Monday, August 12, 2013

Ups and Downs of Commuting

 As I posted last week I have returned to the world of gainful employment. Just part time, as my family and my brain can't handle full time yet.

Since this is my first foray into an Australian work environment I want to document for posterity's sake the differnces between working Down Under and the 'Ole US of A.  As you can well imagine, there were things that were exactly the same and some things so utterly different that my head is still spinning a bit. Some of them are a bit time consuming so I think this week we will make them a series of postings.

Today I would like to share a tale of commuting....Aussie style.  Australians have a significantly different definition of the term walking distance than I, and I dare say most reasonable bipedal creatures do.  My commute by train isn't that bad but the walk from the train station to the office is a little beyond the pale in my book.

To an Australian one takes the train into the city, exits the station and has a walk up a bit of a hill.  To the rest of us mere mortals one takes the train in, fights with fellow crazed commuters trying to exit one of the 1200 egresses from the main station. As soon as you break free and stop tripping over homeless people and uni students screaming about some damn cause you've never heard of you begin your walk.  And you continue to walk until death is eminent. Vomiting is optional and is always preferable to occur prior to entering the building.  Exercising the pre-building entering vomiting option is to help you attempt to save a tiny amount of pride.  

I realize that it doesn't sound like that much pride is being saved. I agree...until you notice the giggles of the cool people bounding up the stairs to your floor while you are furiously punching the elevator/lift button to go up one one floor.   That's right, I take the elevator up one flight.  Judge all you want.  Take a gander at this picture.

 
                                          
    

This morning I stopped so I could attempt to shove my lungs back inside my body. Also I needed to try and negotiate a peace treaty with my calf muscles.  During last week's Tour de France impersonation the calves just intramuscularly screamed YOU SUCK! WE HATE YOU!!  Today they revolted completely. From the beginning of the first incline they snorted NOPE at me and left me struggling to pick up my legs.  I looked like Neil Armstong walking on the moon as each leg up and down motion had to plotted and planned out. 

I very cleverly disguised my shame by pretending to take a tourist picture.  Last week I pretended to check Google Maps on my phone, this week my inner Annie Leibowitz needed to take artistic photos.  Next week I will fake answering an emergency text.  If I still can't make it up without stopping after that I may end up trying to perform CPR on some helpless stranger. At least then I'll get to rest on the ground.
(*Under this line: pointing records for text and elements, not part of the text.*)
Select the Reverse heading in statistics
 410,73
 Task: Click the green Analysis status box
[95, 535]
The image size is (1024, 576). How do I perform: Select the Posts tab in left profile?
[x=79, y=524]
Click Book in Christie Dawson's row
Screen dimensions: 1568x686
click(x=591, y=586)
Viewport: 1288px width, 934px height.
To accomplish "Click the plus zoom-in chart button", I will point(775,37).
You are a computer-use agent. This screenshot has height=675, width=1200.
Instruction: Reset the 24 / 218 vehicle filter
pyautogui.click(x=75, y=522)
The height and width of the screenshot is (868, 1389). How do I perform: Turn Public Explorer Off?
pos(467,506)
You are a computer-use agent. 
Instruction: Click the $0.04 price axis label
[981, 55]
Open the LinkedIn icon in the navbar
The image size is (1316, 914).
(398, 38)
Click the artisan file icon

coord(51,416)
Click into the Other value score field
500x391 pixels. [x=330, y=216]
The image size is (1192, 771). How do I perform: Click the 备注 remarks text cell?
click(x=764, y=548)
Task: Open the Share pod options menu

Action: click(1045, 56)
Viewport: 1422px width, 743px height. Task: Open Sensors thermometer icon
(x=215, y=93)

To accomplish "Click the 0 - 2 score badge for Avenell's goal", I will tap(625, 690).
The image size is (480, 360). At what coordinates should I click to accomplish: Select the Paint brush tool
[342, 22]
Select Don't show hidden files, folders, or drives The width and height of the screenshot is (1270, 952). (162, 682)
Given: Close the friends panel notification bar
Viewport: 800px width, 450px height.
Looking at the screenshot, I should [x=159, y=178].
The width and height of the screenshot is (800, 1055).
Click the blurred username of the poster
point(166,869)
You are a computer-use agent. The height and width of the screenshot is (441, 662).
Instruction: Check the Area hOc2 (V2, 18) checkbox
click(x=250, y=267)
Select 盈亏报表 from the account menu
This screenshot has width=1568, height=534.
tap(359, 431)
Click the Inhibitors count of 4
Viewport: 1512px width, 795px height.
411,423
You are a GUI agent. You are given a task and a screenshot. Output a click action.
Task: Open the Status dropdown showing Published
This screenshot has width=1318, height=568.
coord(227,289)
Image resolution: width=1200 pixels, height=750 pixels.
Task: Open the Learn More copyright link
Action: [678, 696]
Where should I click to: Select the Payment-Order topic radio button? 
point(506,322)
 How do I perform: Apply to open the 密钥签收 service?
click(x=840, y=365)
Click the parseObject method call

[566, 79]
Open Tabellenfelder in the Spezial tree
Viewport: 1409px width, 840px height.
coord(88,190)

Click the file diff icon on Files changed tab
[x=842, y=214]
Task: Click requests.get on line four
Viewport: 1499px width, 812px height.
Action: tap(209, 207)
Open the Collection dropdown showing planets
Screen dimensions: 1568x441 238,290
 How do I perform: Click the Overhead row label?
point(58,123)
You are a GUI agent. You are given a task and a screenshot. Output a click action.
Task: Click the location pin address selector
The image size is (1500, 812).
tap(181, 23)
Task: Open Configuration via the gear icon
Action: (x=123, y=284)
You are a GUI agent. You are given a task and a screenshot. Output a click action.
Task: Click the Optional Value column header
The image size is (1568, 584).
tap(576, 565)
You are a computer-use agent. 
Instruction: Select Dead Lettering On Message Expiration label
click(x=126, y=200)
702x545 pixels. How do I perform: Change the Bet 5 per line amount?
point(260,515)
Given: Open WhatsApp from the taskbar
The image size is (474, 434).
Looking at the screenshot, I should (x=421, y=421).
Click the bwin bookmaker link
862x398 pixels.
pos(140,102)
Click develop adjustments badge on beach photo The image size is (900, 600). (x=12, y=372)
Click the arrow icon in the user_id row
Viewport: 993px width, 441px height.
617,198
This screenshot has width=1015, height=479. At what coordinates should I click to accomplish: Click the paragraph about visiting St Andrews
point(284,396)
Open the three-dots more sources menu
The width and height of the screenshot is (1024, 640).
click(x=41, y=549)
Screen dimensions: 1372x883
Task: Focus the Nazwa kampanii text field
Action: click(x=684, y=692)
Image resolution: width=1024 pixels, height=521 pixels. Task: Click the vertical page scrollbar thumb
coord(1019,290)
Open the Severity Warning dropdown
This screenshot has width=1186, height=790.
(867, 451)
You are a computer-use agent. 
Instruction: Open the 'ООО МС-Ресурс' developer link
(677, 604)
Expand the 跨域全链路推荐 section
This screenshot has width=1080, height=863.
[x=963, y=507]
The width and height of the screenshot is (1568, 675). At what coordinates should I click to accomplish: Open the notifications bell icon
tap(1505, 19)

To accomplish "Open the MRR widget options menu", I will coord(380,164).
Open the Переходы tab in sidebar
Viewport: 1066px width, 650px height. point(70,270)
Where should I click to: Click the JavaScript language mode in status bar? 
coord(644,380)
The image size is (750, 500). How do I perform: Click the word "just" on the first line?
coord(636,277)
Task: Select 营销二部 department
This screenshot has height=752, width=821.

Taking the useless picture lets me try to wrestle some sympathy from my friends. The American ones, my rotten Aussie friends are just laughing at my "little troubles."

Americans please, look closely at the picture. If you follow the road all the way up to the top of this hill, just above where you see the lunatic pedestrian crossing illegally that is almost exactly 1/2 way up the hill to my office.

That's right people, I'm stopping 1/2 way to the 1/2 way point in my walk.  Know what the best part is?  There are three main streets I can take to get to the office and this particular road you see here is the flattest one.  Yes, this is the easy one. I use the really steep hill for the walk down to the train.  I'm hoping I trip and fall one day so I make it to the station in under three minutes.

So yeah, I take pride in not throwing up. It's not much, but it's all I've got.